Let’s say the road you drive every day to work is under construction. The state legislature approved a total overhaul, and the head of the Department of Transportation is personally overseeing the project. They are expanding the road into three lanes on each side, putting in new exit ramps, expanding the shoulder, putting in a higher speed limit, the whole shebang. Unfortunately, it ends up taking a lot longer than expected. Problems with the foundation, minor disputes with the union, a tough economy and some rough winters keep the road from being finished. Construction drags on for seven years before, finally, the first stretch of the road is finished. Things are running smoothly and you’re actually getting home faster during rush hour. Then out of the blue, the road shuts down again completely. Angry citizens demand answers. The head of the D.O.T. holds a press conference to announce that the legislature thinks that this was a bad idea, wants to reign in government spending and is shutting down the rest of the road. When asked why didn’t they think this through before starting the project, the head of the D.O.T. shrugs and ends the conference.
As the two sides vacillate about being close to an agreement — it seems like a daily occurrence — let’s switch our focus to college hockey, which has never been as popular as it is now. Yes, the Frozen Four sells out every year, but now regular-season games are selling out too. North Dakota has the highest attendance in North America at 11,730 per game. Minnesota is third (9,678) and Wisconsin is fourth (9,668). The WCHA is also the best-attended league in the continent at an average of 6,031 fans per game.
The polls offer no surprises. Defending national champion Boston College (9-1) is number one. Denver and New Hampshire are right behind them, both of them only with one loss. Frozen Four representative Minnesota and Miami round out the top five, while Notre Dame, North Dakota, Union, Western Michigan and Boston University fill out the top 10. All of these teams, with the exception of the Fighting Irish, made the NCAA Tournament last year; Notre Dame reached the Frozen Four in 2011.
If you are looking for an underdog to follow early on, check out Dartmouth or Niagara.

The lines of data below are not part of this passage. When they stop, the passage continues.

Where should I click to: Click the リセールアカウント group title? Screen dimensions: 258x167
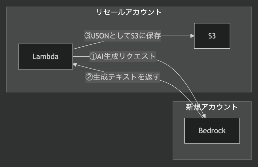click(x=129, y=12)
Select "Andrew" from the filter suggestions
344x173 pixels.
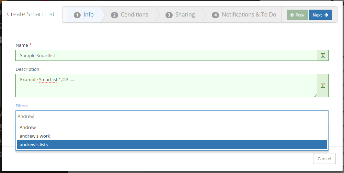tap(28, 128)
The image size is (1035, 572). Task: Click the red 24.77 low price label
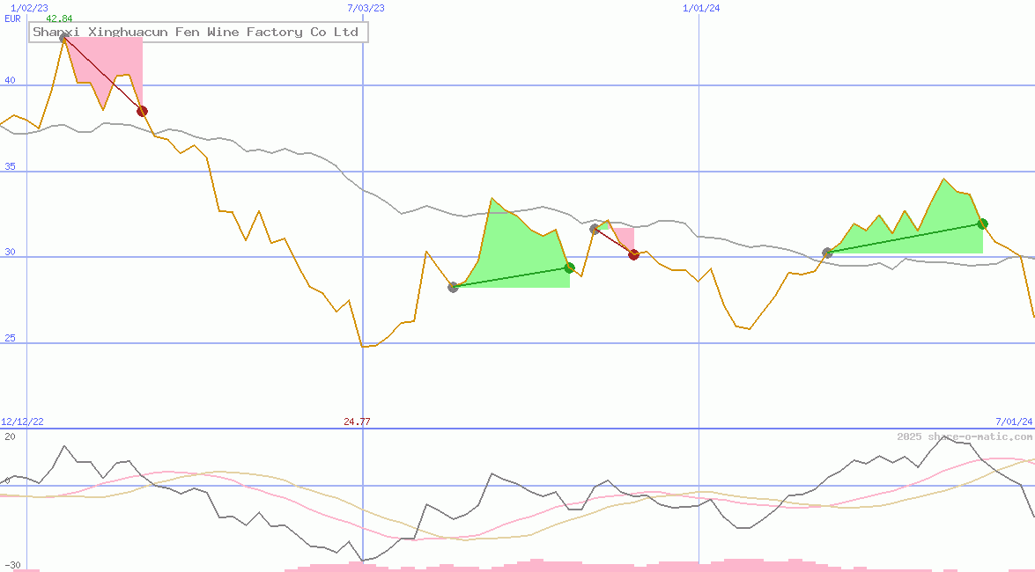point(357,422)

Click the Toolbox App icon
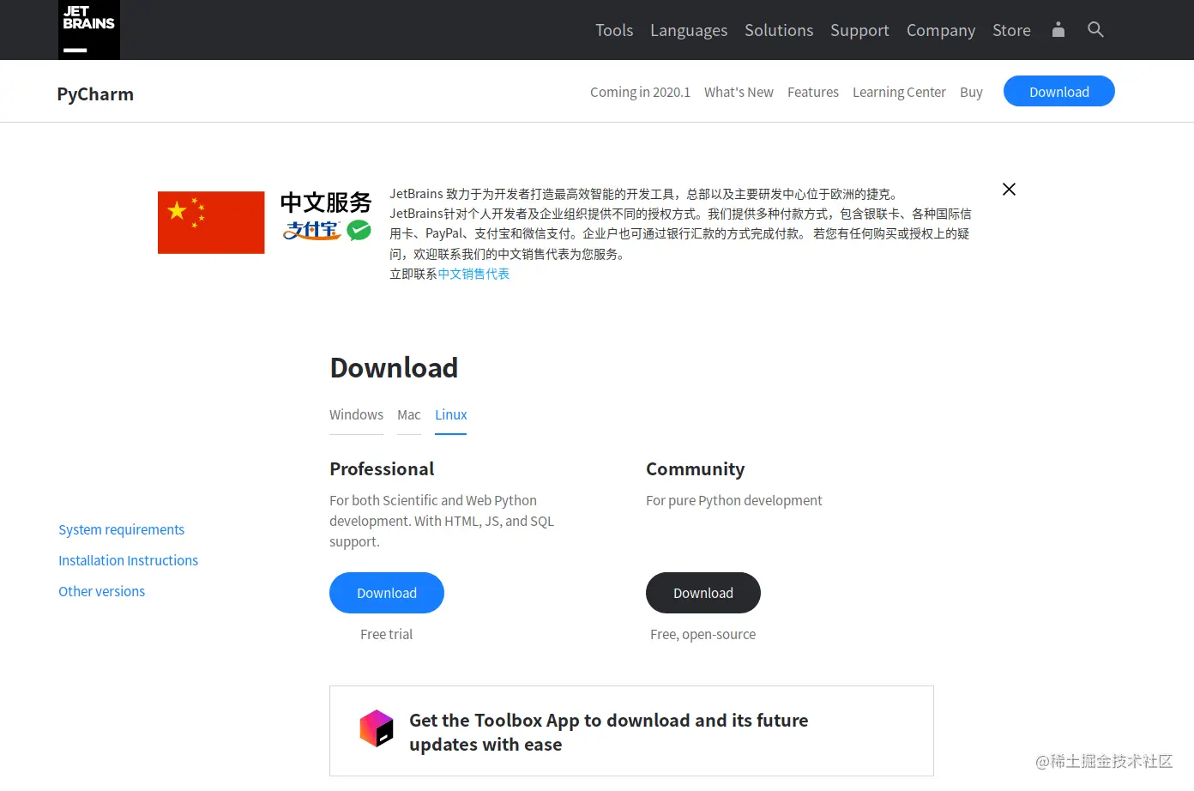tap(376, 728)
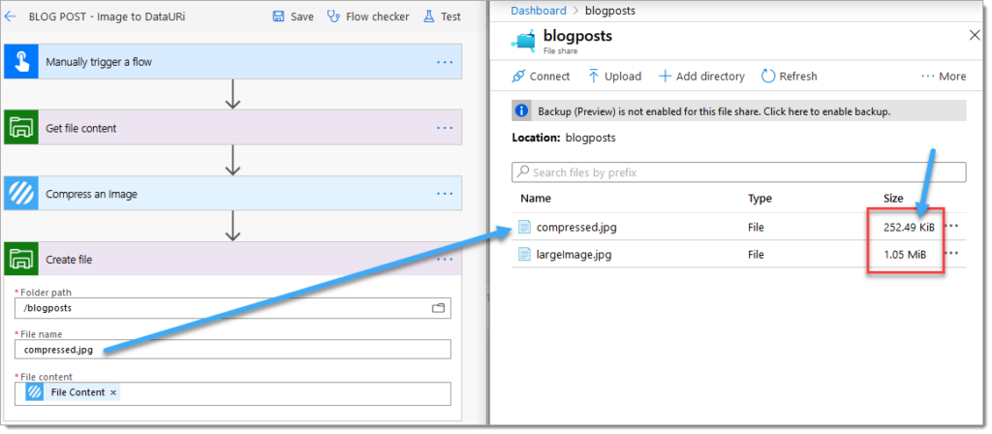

The Big Green currently sit 11th in the USCHO poll while the Purple Eagles are 20th. Dartmouth was predicted to be a dark horse in the ECAC and so far they’ve earned an upset victory over Union, but they could surpass that with a win over top-ranked BC this weekend. Niagara can’t brag about a marquee win yet, but nearly tied Michigan State and has shut out five of its last eight opponents.
Holy Cross (North Dakota fans’ other favorite team) is also off to a decent start. The Crusaders have picked up wins over Atlantic Hockey frontrunners Air Force and Bentley, and almost picked up a sweep over RIT. A win over Brown this weekend combined with a solid performance next week against Robert Morris should push Holy Cross into the Top 20.
Ever wonder if college hockey games are on TV? If you have a satellite, you can usually find games on networks like Fox Sports (WCHA and CCHA), NESN (Hockey East), NBC Sports (usually the marquee game of the week), CBS College Sports (should occur more often now that college football is almost over), MSG (ECHC), Time Warner (Atlantic Hockey) and on rare occasions, the Big Ten Network. Cable is a little more iffy so check with your provider if you can get any of these channels.
Now let’s shift gears to the American Hockey League, which is also getting a closer look from many fans. Thanks to an influx of talent from their NHL affiliate, the Oklahoma City Barons currently boast the two leading scorers in the AHL — Justin Schultz (23 points) and Jordan Eberle (21 points) — along with fourth place scorer Ryan Nugent-Hopkins (19 points). However, the Barons currently sit second in the Western Conference South Division behind the AHL-leading Charlotte Checkers (26 points). The Checkers have the AHL’s top two goal-scorers in Drayson Bowman (11) and Zach Boychuk (10), both of whom have seen their share of action with the NHL’s Hurricanes the past three seasons.
The league’s leading goaltender is former Colorado College standout and longtime Calgary Flames backup Curtis McElhinney. He has nine wins, a 1.41 GAA and a .953 save percentage for the Springfield Falcons, a Columbus Blue Jackets affiliate. Jeff Frazee of the Albany Devils, famous for allowing a 180-foot goal in college with Minnesota, seems to be past that moment. He’s having a solid year so far with a 2.12 GAA and a .921 save percentage.
Other teams off to a good start are Springfield (22 points), the Abbotsford Heat (23 points), the Bridgeport Sound Tigers (20 points) and the Syracuse Crunch (22 points).
As you clean up those Thanksgiving leftovers, take solace in the fact that even though the NHL is wasting everyone’s time, there’s still some quality hockey being played.